• SUPPLIED MATERIAL:
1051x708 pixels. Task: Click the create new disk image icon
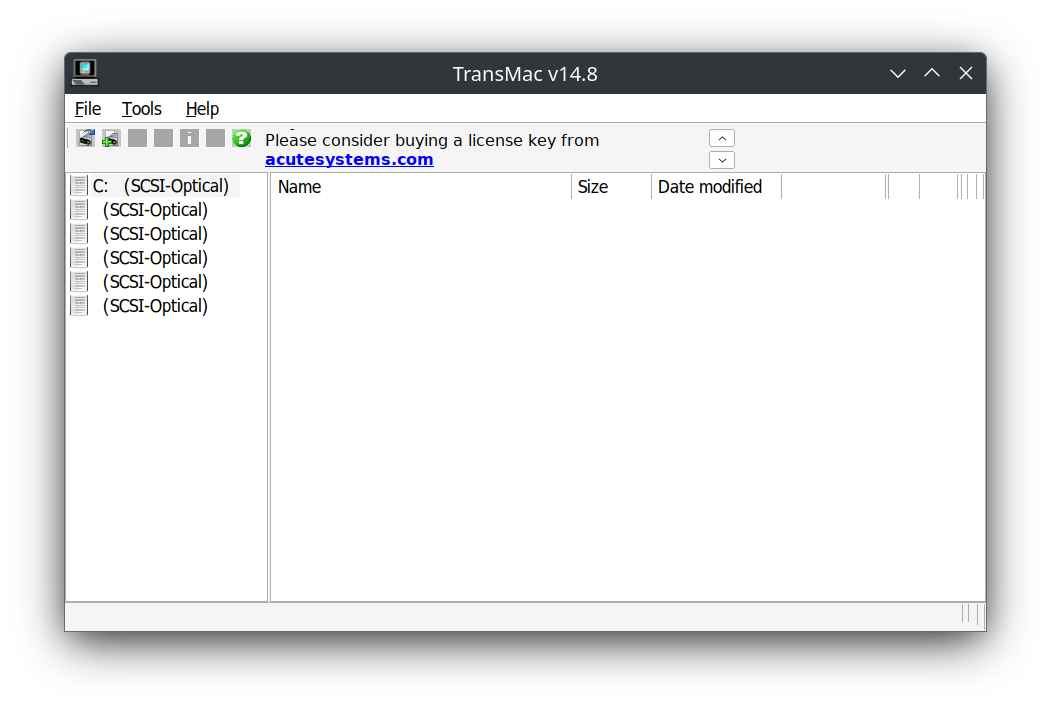click(x=110, y=138)
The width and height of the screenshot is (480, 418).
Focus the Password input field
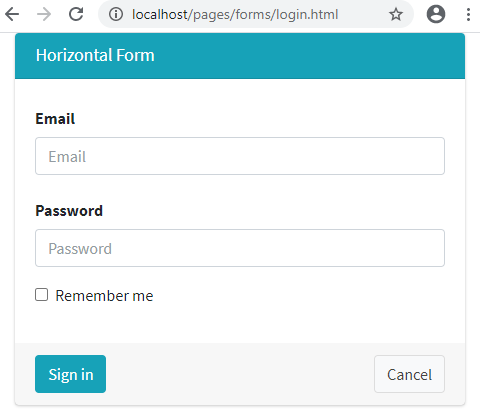(x=240, y=248)
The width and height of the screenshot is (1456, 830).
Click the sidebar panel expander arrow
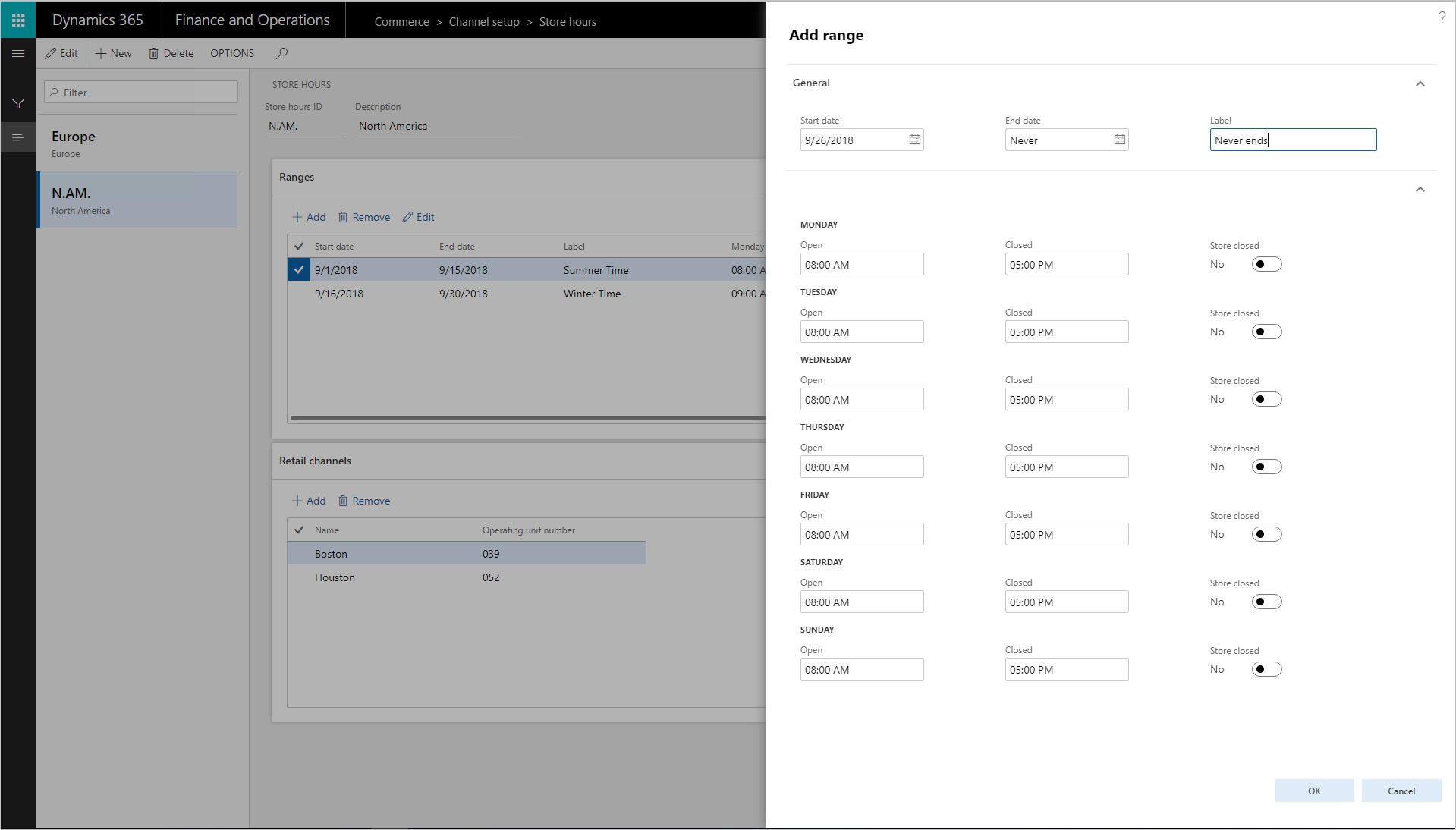pyautogui.click(x=17, y=137)
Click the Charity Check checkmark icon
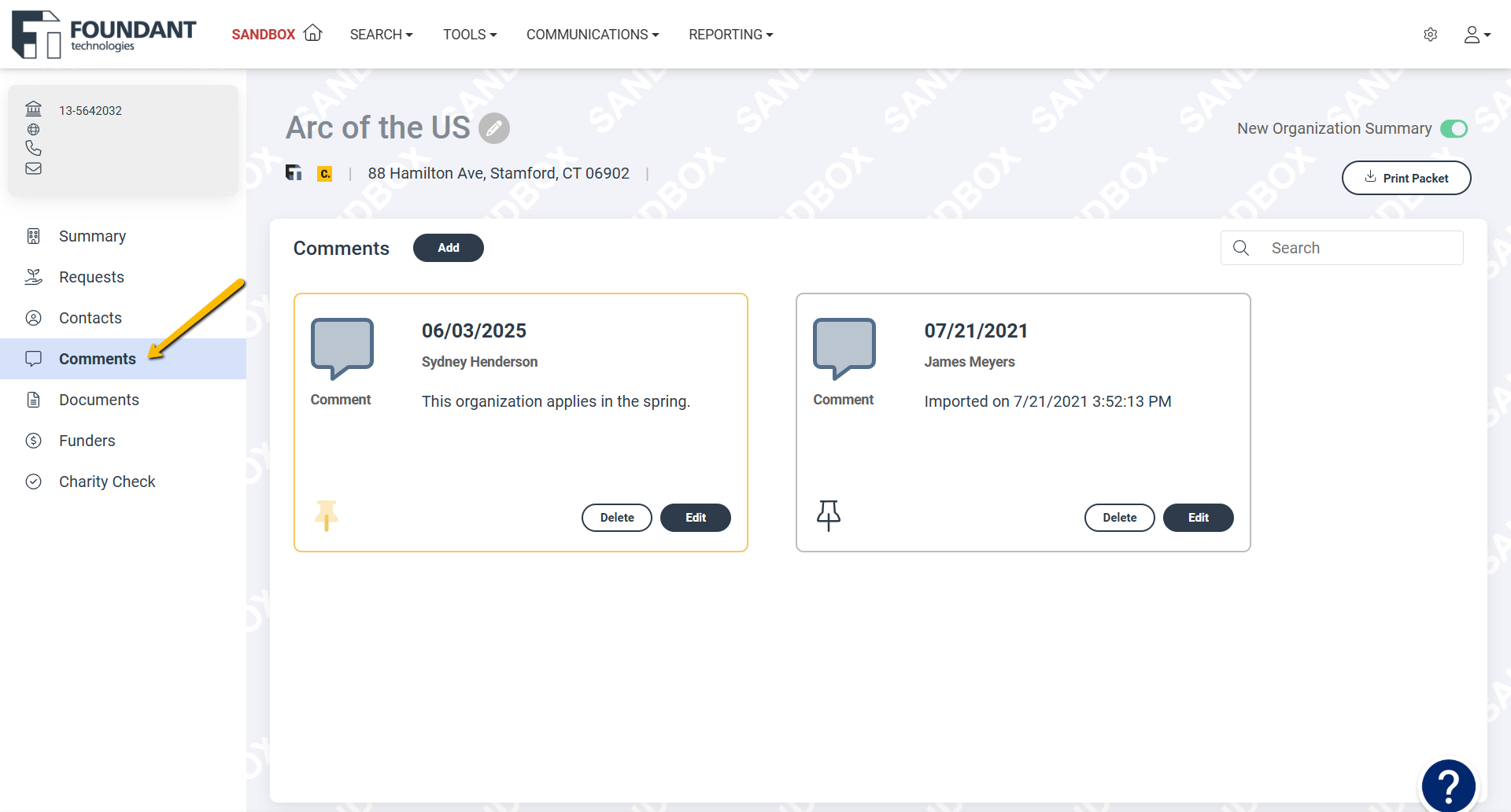This screenshot has height=812, width=1511. coord(33,481)
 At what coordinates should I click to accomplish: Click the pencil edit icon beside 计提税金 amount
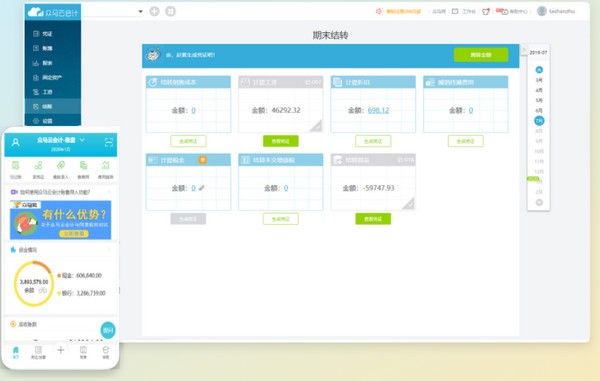coord(202,188)
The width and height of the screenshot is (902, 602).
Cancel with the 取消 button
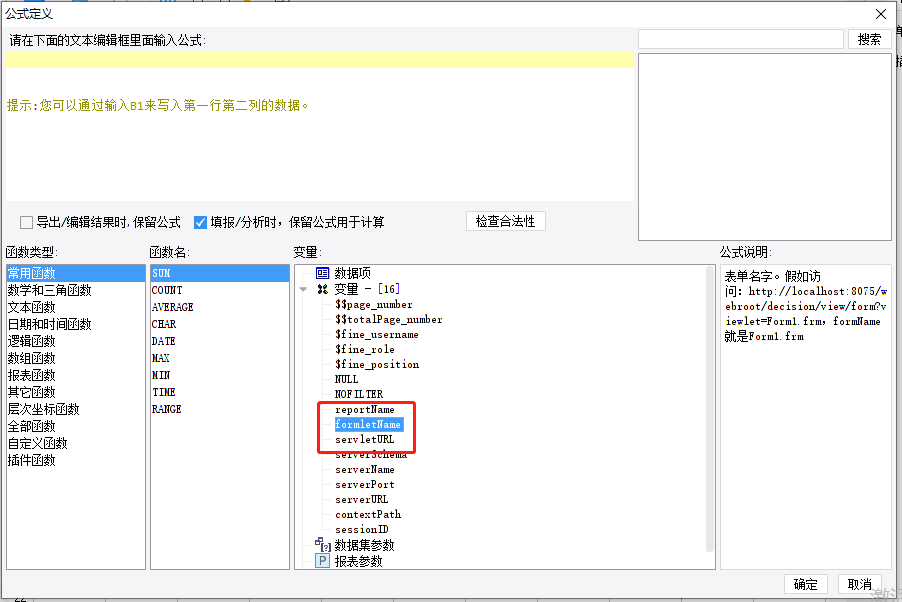coord(859,584)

• STATED TASK:
Please copy all the entries above word for word, leaving out the pictures.

• RESPONSE:
1051x708 pixels. Task: Click the create new disk image icon
click(x=110, y=138)
The width and height of the screenshot is (480, 418).
Focus the Password input field
(x=240, y=248)
The width and height of the screenshot is (1456, 830).
Click the sidebar panel expander arrow
pyautogui.click(x=17, y=137)
Click the Charity Check checkmark icon
This screenshot has height=812, width=1511. coord(33,481)
 At what coordinates should I click to accomplish: Click the pencil edit icon beside 计提税金 amount
coord(202,188)
The width and height of the screenshot is (902, 602).
Cancel with the 取消 button
coord(859,584)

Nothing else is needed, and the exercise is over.